#### [Requirement]
For each line below that contains the word "will", return that line.
[Data to process — start]
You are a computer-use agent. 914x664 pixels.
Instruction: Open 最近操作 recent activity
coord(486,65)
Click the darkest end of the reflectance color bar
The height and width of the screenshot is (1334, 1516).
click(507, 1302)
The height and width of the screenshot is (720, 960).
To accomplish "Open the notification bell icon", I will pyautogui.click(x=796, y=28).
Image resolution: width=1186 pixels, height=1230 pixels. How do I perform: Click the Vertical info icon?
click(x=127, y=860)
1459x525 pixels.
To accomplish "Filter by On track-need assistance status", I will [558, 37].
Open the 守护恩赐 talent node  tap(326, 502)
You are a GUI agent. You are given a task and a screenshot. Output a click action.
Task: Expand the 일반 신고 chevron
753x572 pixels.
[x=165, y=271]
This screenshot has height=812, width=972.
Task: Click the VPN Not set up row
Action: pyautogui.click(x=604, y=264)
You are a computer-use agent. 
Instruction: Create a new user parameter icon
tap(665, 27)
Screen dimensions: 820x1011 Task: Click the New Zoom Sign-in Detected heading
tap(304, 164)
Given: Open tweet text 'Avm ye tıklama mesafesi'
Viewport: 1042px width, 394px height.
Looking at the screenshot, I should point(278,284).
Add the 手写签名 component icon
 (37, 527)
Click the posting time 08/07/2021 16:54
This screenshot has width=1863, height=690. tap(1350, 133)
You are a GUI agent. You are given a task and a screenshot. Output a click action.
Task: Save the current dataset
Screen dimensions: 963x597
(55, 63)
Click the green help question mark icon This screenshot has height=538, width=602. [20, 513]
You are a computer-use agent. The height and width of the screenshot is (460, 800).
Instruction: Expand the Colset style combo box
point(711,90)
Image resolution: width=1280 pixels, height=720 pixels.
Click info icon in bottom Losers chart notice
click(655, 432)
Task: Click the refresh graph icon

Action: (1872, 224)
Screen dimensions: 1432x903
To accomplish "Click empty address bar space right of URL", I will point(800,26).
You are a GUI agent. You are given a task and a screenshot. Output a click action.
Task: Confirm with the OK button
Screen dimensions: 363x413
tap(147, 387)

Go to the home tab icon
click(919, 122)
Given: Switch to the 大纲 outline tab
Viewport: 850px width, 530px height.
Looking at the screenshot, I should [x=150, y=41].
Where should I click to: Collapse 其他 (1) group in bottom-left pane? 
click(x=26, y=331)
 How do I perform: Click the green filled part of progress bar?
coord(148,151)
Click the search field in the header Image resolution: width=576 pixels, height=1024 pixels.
[Data to process — finish]
#### [Output]
To accomplish "Open the notification bell icon", I will pyautogui.click(x=796, y=28).
To accomplish "Filter by On track-need assistance status", I will [558, 37].
To accomplish "Click empty address bar space right of URL", I will point(800,26).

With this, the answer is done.